--- Work required ---
Copy out every line holding the string "agent" from the records below.

Record extracts below:

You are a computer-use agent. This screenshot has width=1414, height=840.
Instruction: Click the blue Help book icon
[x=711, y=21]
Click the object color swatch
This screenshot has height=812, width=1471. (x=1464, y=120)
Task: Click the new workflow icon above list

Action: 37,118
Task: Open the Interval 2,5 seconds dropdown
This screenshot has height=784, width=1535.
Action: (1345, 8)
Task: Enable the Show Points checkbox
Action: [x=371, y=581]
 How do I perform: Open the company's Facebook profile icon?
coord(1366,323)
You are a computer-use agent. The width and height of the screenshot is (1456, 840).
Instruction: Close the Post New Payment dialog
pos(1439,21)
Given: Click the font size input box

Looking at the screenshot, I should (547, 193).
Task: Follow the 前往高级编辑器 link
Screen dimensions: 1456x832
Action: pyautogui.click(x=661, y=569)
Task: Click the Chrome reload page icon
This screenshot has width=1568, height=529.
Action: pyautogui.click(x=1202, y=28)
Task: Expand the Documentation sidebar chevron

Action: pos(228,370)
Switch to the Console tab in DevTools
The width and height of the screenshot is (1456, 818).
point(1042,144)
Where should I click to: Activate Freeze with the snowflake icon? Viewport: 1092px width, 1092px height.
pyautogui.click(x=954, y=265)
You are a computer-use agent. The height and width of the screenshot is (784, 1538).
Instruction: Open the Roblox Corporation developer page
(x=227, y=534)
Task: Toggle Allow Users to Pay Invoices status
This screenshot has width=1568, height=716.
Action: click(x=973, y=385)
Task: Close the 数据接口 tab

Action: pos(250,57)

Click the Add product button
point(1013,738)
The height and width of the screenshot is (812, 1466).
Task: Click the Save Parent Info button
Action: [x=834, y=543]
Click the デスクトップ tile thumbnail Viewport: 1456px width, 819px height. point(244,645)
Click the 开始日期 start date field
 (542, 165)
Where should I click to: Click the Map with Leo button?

End of Record extracts.

--- Solution to the problem ---
You are a computer-use agent. This screenshot has width=1414, height=840.
You are a computer-use agent. The width and height of the screenshot is (1456, 840).
You are a computer-use agent. The height and width of the screenshot is (784, 1538).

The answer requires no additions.